Annie Chapman founded the Pink Ladies’ Tractor Run in 2004 as a way of raising money for Cancer Research UK – and last year saw the event break the £1 million barrier.

In recognition of her efforts, 82-year-old Mrs Chapman was made a honorary fellow of Cancer Research UK at the charity’s national Flame of Hope awards last week.

Annie Chapman with her Flame of Hope award. Picture: Cancer Research UK
Annie Chapman with her Flame of Hope award. Picture: Cancer Research UK

Mrs Chapman, from Pulham St Mary, said the fundraiser, which sees women driving decorated tractors on a south Norfolk and north Suffolk route every year on the first weekend of July, came from an idea in 2003.

“My husband John and I were trying to think of what I could do when I retired,” she said. “He suggested a tractor run for ladies; it’s a strong movement countrywide, but it was mostly men raising money.

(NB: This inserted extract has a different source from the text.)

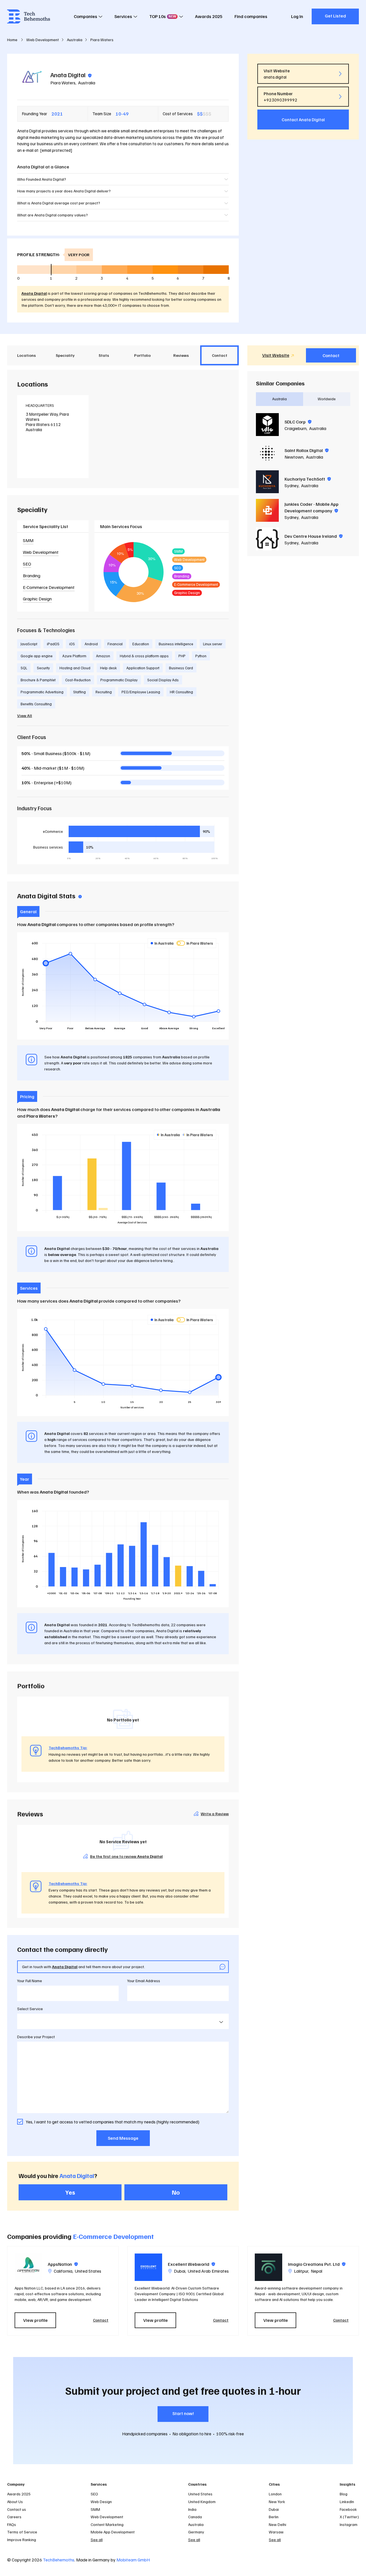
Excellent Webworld (191, 2264)
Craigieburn (296, 428)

“I rang a couple of friends and organised a poster and sent it out to everyone I could think of.

Organiser of the Pink Ladies Tractor Run, Annie Chapman. Picture: Jonathan Slack
Organiser of the Pink Ladies Tractor Run, Annie Chapman. Picture: Jonathan Slack

“One of the ladies I rang had just been diagnosed with breast cancer, so we decided to raise money for Cancer Research UK’s research into breast cancer and it snowballed from there.”

The first year saw 50 tractors attend and it raised £16,500, but on its 20th anniversary run last year, it was a record-breaker.

“On the day, there were 201 ladies on 195 tractors – and we needed £104,000 to reach the £1 million mark,” she said. “We raised £201,000 – we smashed it. A record number of ladies took part and we had record sponsorship.”

Mrs Chapman also won the Flame of Hope volunteer of the year award in 2008 and carried the Olympic Torch for Cancer Research for the London 2012 Olympic Games.

Two years later, she received the British Empire Medal in the Queen’s Birthday Honours List for her services to charity.

On her latest accolade, she said: “The honorary fellowship is a huge honour, but the only problem is I cannot share it.

“This event is not just about me. I am very humbled because people are so very kind and so generous.

“We don’t have a committee; it’s just John, me, my daughter, Libby, and, of course, our dear friends who have been with us from the beginning: chief mechanic Rob White and chief marshal Roger Connah.

“We also have a huge army of marshals and other helpers step up to support us.”

Sophia France from CRUK, who nominated Mrs Chapman for the accolade, praised her dedication.

She said: “Annie selflessly organises the event’s logistics, recruit participants, produces promotional materials and distributes all sponsorship packs herself. She is humble, tenacious, ambitious, noble and generous and is celebrated in East Anglia and further afield.”